▼
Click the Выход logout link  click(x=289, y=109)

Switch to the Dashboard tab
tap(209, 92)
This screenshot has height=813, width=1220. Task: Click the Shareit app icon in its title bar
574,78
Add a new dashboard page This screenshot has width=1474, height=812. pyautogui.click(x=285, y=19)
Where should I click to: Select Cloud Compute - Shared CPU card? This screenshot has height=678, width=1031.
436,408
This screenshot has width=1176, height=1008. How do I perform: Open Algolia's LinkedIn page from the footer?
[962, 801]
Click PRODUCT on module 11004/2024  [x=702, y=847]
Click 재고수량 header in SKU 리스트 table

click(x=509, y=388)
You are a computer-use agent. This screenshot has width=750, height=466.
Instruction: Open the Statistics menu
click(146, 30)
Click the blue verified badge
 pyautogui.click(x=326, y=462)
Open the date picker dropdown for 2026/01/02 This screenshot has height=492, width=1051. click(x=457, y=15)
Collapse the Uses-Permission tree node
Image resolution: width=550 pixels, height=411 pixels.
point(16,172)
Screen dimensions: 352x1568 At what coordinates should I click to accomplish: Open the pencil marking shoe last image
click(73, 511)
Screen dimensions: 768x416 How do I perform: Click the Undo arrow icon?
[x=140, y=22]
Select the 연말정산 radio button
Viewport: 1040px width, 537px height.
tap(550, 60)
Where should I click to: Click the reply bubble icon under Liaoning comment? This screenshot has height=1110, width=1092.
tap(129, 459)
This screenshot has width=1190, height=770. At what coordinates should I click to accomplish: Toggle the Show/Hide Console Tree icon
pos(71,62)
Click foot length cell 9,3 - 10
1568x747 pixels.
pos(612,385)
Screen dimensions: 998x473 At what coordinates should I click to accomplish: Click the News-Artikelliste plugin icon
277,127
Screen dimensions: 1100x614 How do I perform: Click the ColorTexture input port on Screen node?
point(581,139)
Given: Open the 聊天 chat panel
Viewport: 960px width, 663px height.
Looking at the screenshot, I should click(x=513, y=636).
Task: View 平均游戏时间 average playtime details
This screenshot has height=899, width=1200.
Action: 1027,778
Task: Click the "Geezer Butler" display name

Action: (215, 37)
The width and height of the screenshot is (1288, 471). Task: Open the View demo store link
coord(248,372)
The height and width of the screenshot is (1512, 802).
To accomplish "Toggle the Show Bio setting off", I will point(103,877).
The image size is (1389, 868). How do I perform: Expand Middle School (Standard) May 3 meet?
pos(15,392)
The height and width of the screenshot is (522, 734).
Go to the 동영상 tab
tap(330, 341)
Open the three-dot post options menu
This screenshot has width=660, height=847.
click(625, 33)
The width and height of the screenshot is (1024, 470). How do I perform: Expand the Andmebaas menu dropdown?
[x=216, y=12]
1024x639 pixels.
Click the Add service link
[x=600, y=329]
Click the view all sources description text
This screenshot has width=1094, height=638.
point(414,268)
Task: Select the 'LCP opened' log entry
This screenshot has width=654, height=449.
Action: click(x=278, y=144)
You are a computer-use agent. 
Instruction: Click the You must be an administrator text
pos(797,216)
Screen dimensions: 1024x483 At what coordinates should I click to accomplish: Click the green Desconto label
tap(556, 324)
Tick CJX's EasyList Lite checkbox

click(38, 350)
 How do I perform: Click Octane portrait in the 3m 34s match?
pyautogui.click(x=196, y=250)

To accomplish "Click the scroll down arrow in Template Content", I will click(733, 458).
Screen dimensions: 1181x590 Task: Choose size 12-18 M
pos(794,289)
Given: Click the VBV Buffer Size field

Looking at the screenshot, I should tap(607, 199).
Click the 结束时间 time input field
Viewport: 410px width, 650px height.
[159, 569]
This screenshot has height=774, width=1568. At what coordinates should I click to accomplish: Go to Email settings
▲
→ WHAT YOU WILL DO
The answer is the full set of records above, repeated exactly.

→ TASK RESPONSE
Click the Выход logout link  click(x=289, y=109)

Switch to the Dashboard tab
tap(209, 92)
This screenshot has height=813, width=1220. Task: Click the Shareit app icon in its title bar
574,78
Add a new dashboard page This screenshot has width=1474, height=812. pyautogui.click(x=285, y=19)
Where should I click to: Select Cloud Compute - Shared CPU card? This screenshot has height=678, width=1031.
436,408
This screenshot has width=1176, height=1008. How do I perform: Open Algolia's LinkedIn page from the footer?
[962, 801]
Click PRODUCT on module 11004/2024  [x=702, y=847]
Click 재고수량 header in SKU 리스트 table

click(x=509, y=388)
You are a computer-use agent. This screenshot has width=750, height=466.
Instruction: Open the Statistics menu
click(146, 30)
Click the blue verified badge
 pyautogui.click(x=326, y=462)
Open the date picker dropdown for 2026/01/02 This screenshot has height=492, width=1051. click(x=457, y=15)
Collapse the Uses-Permission tree node
Image resolution: width=550 pixels, height=411 pixels.
point(16,172)
Screen dimensions: 352x1568 At what coordinates should I click to accomplish: Open the pencil marking shoe last image
click(73, 511)
Screen dimensions: 768x416 How do I perform: Click the Undo arrow icon?
[x=140, y=22]
Select the 연말정산 radio button
Viewport: 1040px width, 537px height.
tap(550, 60)
Where should I click to: Click the reply bubble icon under Liaoning comment? This screenshot has height=1110, width=1092.
tap(129, 459)
This screenshot has width=1190, height=770. At what coordinates should I click to accomplish: Toggle the Show/Hide Console Tree icon
pos(71,62)
Click foot length cell 9,3 - 10
1568x747 pixels.
pos(612,385)
Screen dimensions: 998x473 At what coordinates should I click to accomplish: Click the News-Artikelliste plugin icon
277,127
Screen dimensions: 1100x614 How do I perform: Click the ColorTexture input port on Screen node?
point(581,139)
Given: Open the 聊天 chat panel
Viewport: 960px width, 663px height.
Looking at the screenshot, I should click(x=513, y=636).
Task: View 平均游戏时间 average playtime details
This screenshot has height=899, width=1200.
Action: 1027,778
Task: Click the "Geezer Butler" display name

Action: (215, 37)
The width and height of the screenshot is (1288, 471). Task: Open the View demo store link
coord(248,372)
The height and width of the screenshot is (1512, 802).
To accomplish "Toggle the Show Bio setting off", I will point(103,877).
The image size is (1389, 868). How do I perform: Expand Middle School (Standard) May 3 meet?
pos(15,392)
The height and width of the screenshot is (522, 734).
Go to the 동영상 tab
tap(330, 341)
Open the three-dot post options menu
This screenshot has width=660, height=847.
click(625, 33)
The width and height of the screenshot is (1024, 470). How do I perform: Expand the Andmebaas menu dropdown?
[x=216, y=12]
1024x639 pixels.
Click the Add service link
[x=600, y=329]
Click the view all sources description text
This screenshot has width=1094, height=638.
point(414,268)
Task: Select the 'LCP opened' log entry
This screenshot has width=654, height=449.
Action: click(x=278, y=144)
You are a computer-use agent. 
Instruction: Click the You must be an administrator text
pos(797,216)
Screen dimensions: 1024x483 At what coordinates should I click to accomplish: Click the green Desconto label
tap(556, 324)
Tick CJX's EasyList Lite checkbox

click(38, 350)
 How do I perform: Click Octane portrait in the 3m 34s match?
pyautogui.click(x=196, y=250)

To accomplish "Click the scroll down arrow in Template Content", I will click(733, 458).
Screen dimensions: 1181x590 Task: Choose size 12-18 M
pos(794,289)
Given: Click the VBV Buffer Size field

Looking at the screenshot, I should tap(607, 199).
Click the 结束时间 time input field
Viewport: 410px width, 650px height.
[159, 569]
This screenshot has height=774, width=1568. At what coordinates should I click to accomplish: Go to Email settings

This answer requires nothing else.